Data supplied -

* * * * * * *

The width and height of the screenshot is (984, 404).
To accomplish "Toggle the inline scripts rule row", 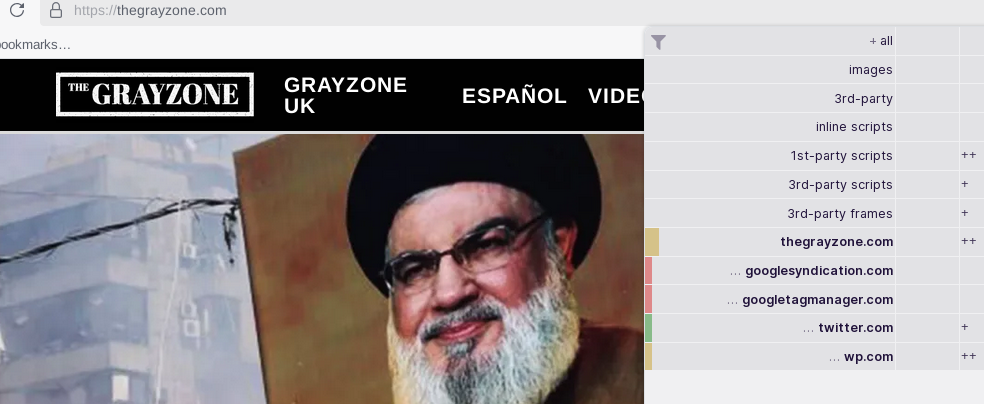I will pyautogui.click(x=770, y=127).
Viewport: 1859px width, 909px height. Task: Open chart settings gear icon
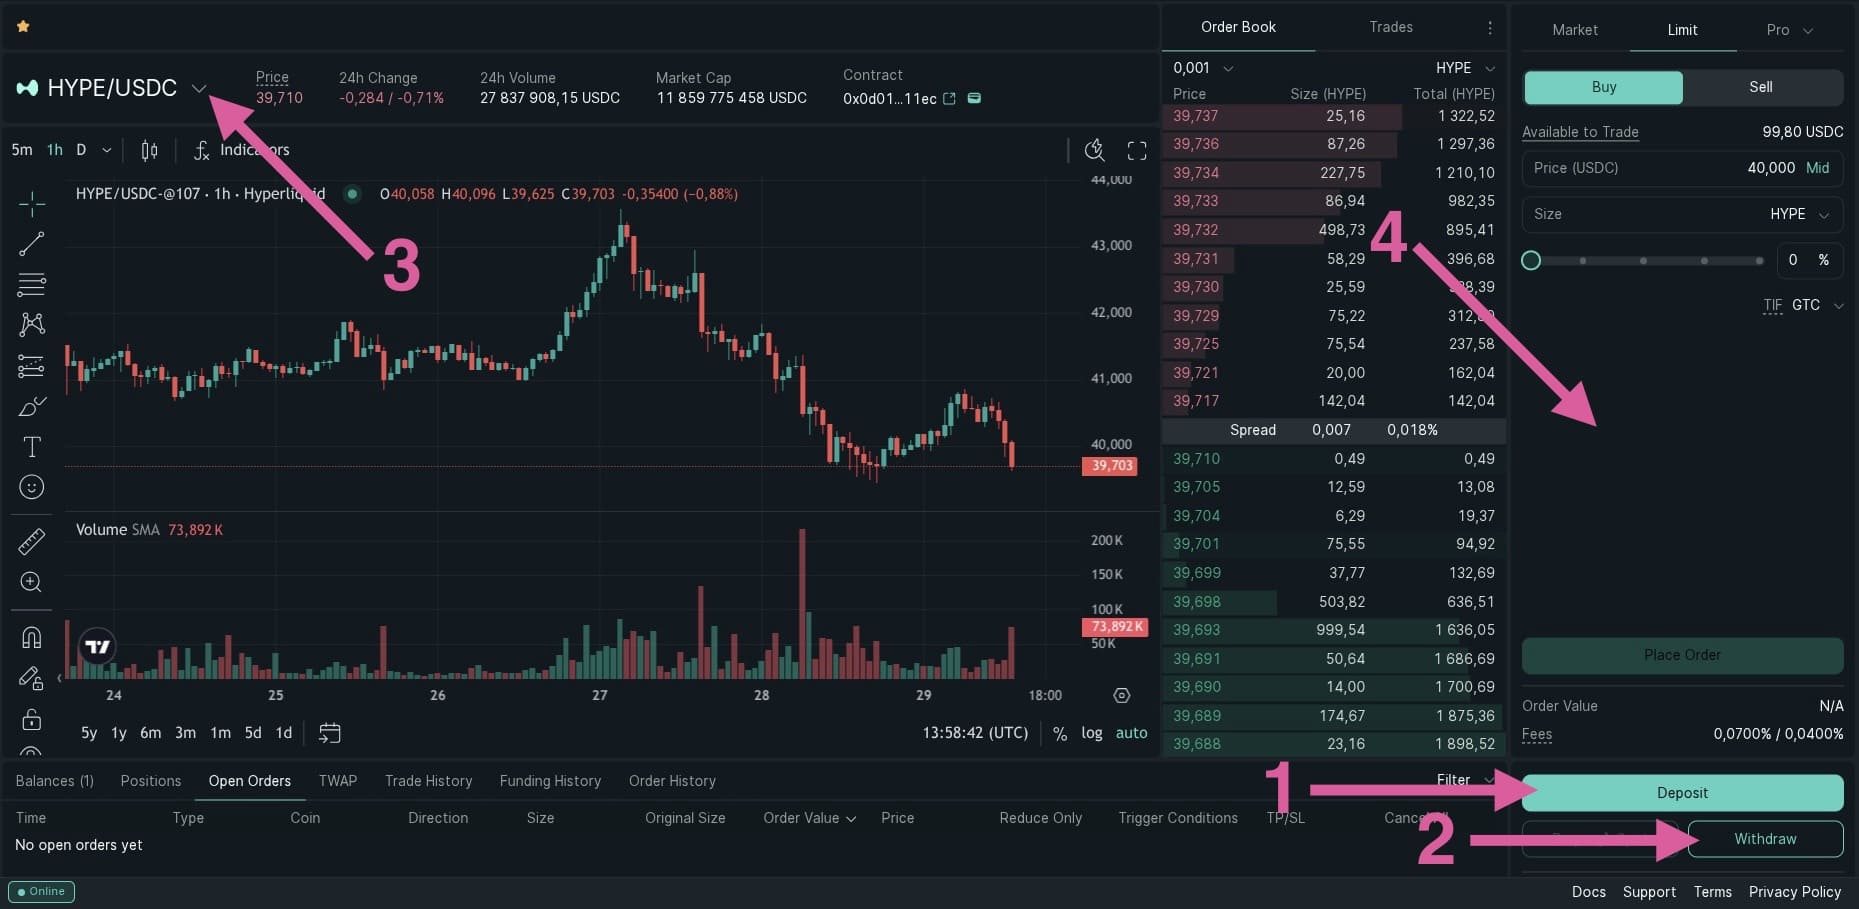[x=1122, y=695]
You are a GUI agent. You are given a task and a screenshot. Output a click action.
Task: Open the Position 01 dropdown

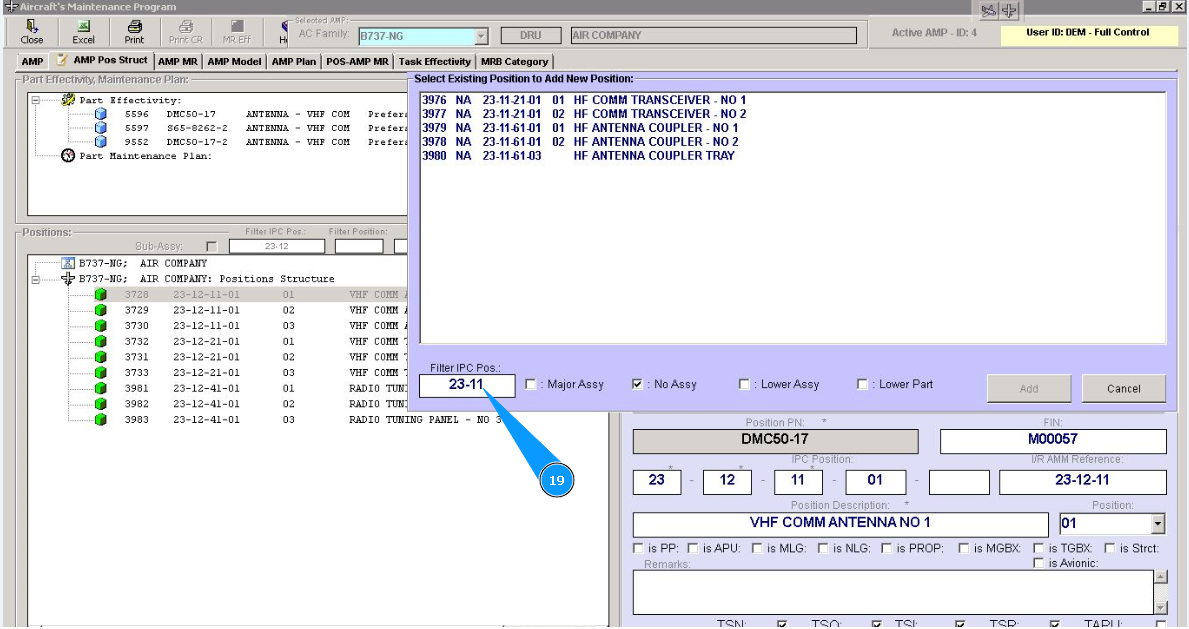click(x=1158, y=523)
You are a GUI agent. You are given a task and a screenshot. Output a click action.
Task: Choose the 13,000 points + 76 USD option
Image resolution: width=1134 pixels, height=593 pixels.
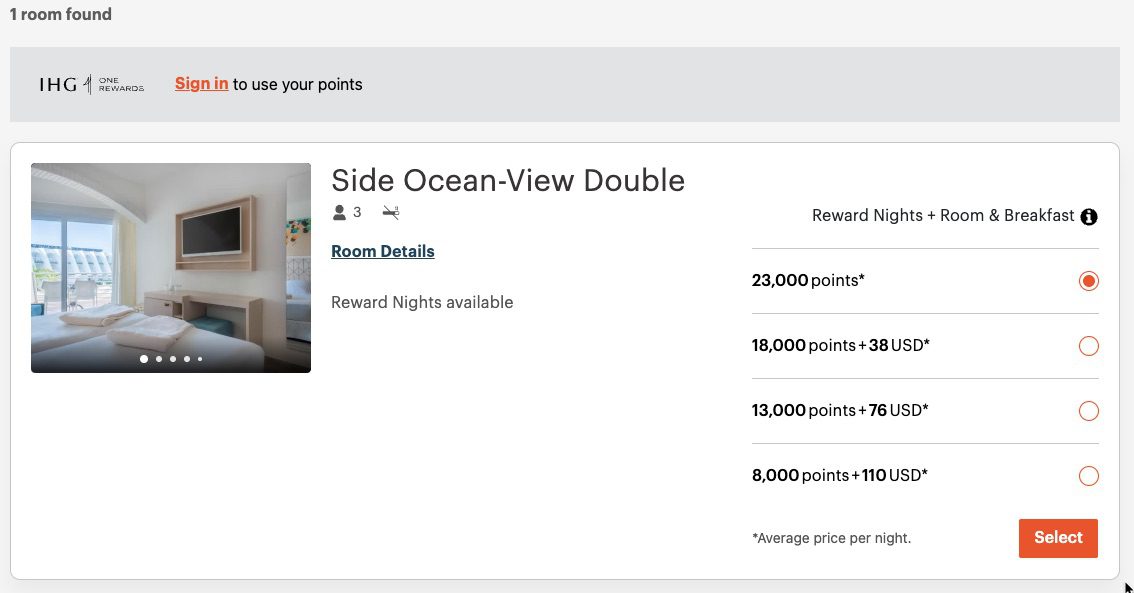1088,410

* * * * * * *

Task item - What you output must be exactly the lines from the line with "Task: Choose the" through the last line of the listing, pictures excluded.

Response area -
Task: Choose the 13,000 points + 76 USD option
Image resolution: width=1134 pixels, height=593 pixels.
1088,410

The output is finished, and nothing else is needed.